Contreras also asks some pertinent questions, questions that will no doubt embarrass Nehring, his employers, the California Republican Party, and perhaps even the national Republican Party, although after electing such ethical megastars as Tom Delay, Dennis Hastert, Randy Cunningham, and their ilk to various committees with control of the public purse, one is tempted to assume that shame is in short supply at national levels.
We don’t know how he scored a green card without waiting for years like everyone else. [...] we know he was collecting a hefty paycheck far larger than the average paycheck of the average California Republican Party contributor. We don’t know the details of his employment contract. Did he have a “Golden Parachute” to cover a quick getaway as his resignation turns out to be? Why, wasn’t he fired? Why did Nehring allow him to “resign?” Why didn’t Nehring call a news conference so reporters could ask these questions? What is Nehring hiding?
La Casa de Los Gatos would love to hear some of the answers to these questions.

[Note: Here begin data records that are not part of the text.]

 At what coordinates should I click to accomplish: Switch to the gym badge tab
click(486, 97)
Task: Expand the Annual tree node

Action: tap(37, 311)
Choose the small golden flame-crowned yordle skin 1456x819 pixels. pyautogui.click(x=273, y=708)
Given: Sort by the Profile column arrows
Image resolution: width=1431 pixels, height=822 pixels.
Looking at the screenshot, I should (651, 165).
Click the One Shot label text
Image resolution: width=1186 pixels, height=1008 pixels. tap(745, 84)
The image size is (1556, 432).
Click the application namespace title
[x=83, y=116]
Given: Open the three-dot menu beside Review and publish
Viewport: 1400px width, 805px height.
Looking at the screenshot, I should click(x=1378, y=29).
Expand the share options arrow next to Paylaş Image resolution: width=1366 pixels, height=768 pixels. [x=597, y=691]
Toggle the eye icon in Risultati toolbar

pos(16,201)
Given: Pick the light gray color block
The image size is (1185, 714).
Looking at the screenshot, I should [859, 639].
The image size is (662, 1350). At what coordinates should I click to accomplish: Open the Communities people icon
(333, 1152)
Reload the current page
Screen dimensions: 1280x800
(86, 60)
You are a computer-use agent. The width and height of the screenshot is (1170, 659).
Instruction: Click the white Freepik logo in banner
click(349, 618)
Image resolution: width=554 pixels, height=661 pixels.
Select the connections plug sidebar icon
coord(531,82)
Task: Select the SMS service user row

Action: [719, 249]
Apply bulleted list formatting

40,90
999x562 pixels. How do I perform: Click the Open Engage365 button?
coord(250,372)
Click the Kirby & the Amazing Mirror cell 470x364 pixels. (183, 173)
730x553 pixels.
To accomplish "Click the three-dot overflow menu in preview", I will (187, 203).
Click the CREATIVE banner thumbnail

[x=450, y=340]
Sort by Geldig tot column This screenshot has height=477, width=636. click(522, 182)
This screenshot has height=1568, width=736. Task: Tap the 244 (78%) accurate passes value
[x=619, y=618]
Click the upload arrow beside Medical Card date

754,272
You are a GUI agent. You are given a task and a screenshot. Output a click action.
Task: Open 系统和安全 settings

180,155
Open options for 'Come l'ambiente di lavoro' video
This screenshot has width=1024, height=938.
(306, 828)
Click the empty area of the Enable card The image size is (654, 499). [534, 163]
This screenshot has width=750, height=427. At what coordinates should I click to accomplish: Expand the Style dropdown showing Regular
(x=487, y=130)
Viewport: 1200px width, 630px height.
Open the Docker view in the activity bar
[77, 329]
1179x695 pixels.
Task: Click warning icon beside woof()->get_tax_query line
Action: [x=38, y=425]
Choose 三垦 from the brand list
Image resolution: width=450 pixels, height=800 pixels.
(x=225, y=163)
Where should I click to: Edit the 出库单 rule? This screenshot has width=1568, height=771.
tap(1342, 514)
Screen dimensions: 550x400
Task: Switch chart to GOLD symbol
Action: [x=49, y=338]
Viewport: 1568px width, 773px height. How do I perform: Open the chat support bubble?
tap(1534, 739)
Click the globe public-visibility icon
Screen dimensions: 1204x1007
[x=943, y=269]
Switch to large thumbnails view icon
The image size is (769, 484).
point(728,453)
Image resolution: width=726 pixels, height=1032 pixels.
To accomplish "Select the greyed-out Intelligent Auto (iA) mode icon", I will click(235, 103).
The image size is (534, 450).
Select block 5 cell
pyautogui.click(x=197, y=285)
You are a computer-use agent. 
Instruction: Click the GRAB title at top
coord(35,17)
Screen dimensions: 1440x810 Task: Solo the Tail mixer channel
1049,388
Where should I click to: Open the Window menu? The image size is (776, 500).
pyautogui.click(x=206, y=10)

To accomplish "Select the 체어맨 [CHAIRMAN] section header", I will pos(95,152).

Mr. Contreras then highlights the case of yet another scofflaw hired by the California Republican Party:
Then there is the case of Chris Mathews, a 35-year-old Canadian citizen. He worked for Ron Nehring, according to Nehring, at the San Diego Republican Party just a month after arriving in country, and is now consulting for the state Party and will go to work full-time in October when his new H-1B work visa goes into effect.
La Casa de Los Gatos wants to know what it is with Canadians working in the U.S. as political consultants. We believe there is a Mark Stain who is also a Canadian who opines regularly on the political situation in the U.S. What gives? Wouldn't Mexicans be better as political consultants, given that there is a large Mexican and non-Mexican Hispanic community in the U.S.? At least they have strong ties with not just the legal Spanish-speaking citizens and immigrants, but also with those here illegally, so they could help the U.S. formulate good policy and put it into effect, no?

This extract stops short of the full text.